После столь обнадеживающего вступления я почувствовал себя в состоянии высказать в подобающих выражениях, что нас к нему привело.

— Я питаю ту же страсть к книгам, что и ваша милость, но менее достойную, так как то, что вы делаете из любви к ним, я делаю, исходя из моих торговых нужд. Чаще всего я ищу книгу, чтобы перепродать ее тому, кто мне ее заказал. И только моя поездка в Константинополь имела другой повод. Необычный повод, и я остерегаюсь открывать его тем, кто меня об этом спрашивает. Но с вами, удостоившим меня приемом, приличествующим скорее вашему положению, а никак не моему положению скромного купца, с вами, подлинным коллекционером и ценителем, я могу говорить без околичностей.

И я действительно заговорил так, как сначала и не собирался, без хитростей и лукавства: о пророчествах грядущего пришествия Зверя в 1666 году, о книге Мазандарани, об обстоятельствах, при которых подарил мне ее старый Идрис, как я уступил ее Мармонтелю и что случилось с шевалье в море.

При упоминании этого последнего воевода покивал головой, давая понять, что уже наслышан об этом. На остальное он не отреагировал, но, заговорив после меня, подтвердил, что знает о предсказаниях о наступающем годе, и вспомнил русскую книгу о вере, о которой сам я забыл, заботясь о лаконичности своего рассказа.

— У меня есть экземпляр этой книги, присланный патриархом Никоном, с которым я был когда-то знаком во времена моей юности в Нижнем Новгороде. Волнующее сочинение, уверяю вас. Что касается «Сотого Имени», мне, по правде говоря, продали одну копию, семь или восемь лет тому назад, но я не придал этому большого значения. Сам продавец сознался, что речь, вероятнее всего, идет о фальшивке. Я приобрел ее просто из любопытства, потому что это — одна из тех книг, о которых любят посудачить собирающиеся вместе коллекционеры. Вроде тех глупых побасенок, что рассказывают друг другу охотники во время пирушки. Я сохранил ее лишь для похвальбы, признаюсь, я так никогда и не пробовал проникнуть в ее смысл. Впрочем, слишком плохо понимая по-арабски, я был бы и не способен прочесть ее без помощи толмача.

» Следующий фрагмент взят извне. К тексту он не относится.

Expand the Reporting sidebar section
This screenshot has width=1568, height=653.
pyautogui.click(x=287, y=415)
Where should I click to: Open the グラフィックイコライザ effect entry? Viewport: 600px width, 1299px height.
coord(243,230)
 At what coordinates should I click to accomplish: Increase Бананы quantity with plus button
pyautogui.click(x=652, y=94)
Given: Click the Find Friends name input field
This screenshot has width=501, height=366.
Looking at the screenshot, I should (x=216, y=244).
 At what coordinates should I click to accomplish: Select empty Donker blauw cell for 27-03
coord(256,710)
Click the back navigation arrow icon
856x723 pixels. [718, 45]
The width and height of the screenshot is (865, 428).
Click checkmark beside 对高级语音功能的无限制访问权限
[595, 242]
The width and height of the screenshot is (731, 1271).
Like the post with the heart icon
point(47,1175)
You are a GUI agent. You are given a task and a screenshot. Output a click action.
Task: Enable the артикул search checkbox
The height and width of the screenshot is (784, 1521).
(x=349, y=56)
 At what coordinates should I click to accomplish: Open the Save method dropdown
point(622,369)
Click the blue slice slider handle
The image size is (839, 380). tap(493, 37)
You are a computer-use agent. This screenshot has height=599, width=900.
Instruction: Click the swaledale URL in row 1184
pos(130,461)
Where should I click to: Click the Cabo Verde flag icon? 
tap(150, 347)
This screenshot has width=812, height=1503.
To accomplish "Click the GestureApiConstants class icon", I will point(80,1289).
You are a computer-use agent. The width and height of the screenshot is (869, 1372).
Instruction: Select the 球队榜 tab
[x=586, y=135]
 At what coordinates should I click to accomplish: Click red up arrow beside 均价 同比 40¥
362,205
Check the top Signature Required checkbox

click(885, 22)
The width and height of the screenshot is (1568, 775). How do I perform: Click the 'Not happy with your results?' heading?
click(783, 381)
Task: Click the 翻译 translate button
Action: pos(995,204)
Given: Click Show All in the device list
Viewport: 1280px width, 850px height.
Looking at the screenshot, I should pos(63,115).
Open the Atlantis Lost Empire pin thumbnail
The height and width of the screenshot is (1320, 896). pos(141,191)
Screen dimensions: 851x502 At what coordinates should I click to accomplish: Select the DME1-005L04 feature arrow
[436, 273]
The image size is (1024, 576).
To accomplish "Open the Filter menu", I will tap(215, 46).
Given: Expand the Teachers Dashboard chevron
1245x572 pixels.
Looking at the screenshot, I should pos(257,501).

— И вы расстались с ней? — спросил я, стараясь говорить твердым голосом и сдержать сердце, забившееся от волнения, от чего мой язык начал заплетаться.

— Нет, я никогда не расстаюсь со своими книгами. Эту я давно уже не видел, но она должна быть где-то здесь, может, на третьем этаже, вместе с другими арабскими сочинениями…

Мой мозг тотчас пронзила одна мысль. И только я повернулся, чтобы выразить ее подобающим образом, как племянник, пренебрегая моим запретом, опередил меня:

— Если хотите, я могу перевести эту книгу на итальянский или греческий.

Я бросил на него неодобрительный взгляд. Не то чтобы его предложение было нелепым, я сам собирался внушить воеводе что-нибудь в этом роде, но его вмешательство показалось мне грубым, что шло вразрез с тональностью нашего разговора. Я опасался, как бы хозяин не заупрямился, и заметил по его глазам, что он колеблется и еще не решил, как ответить. Я начал постукивать ногой. Я-то повел бы дело иначе.

Воевода одарил Бумеха снисходительной улыбкой.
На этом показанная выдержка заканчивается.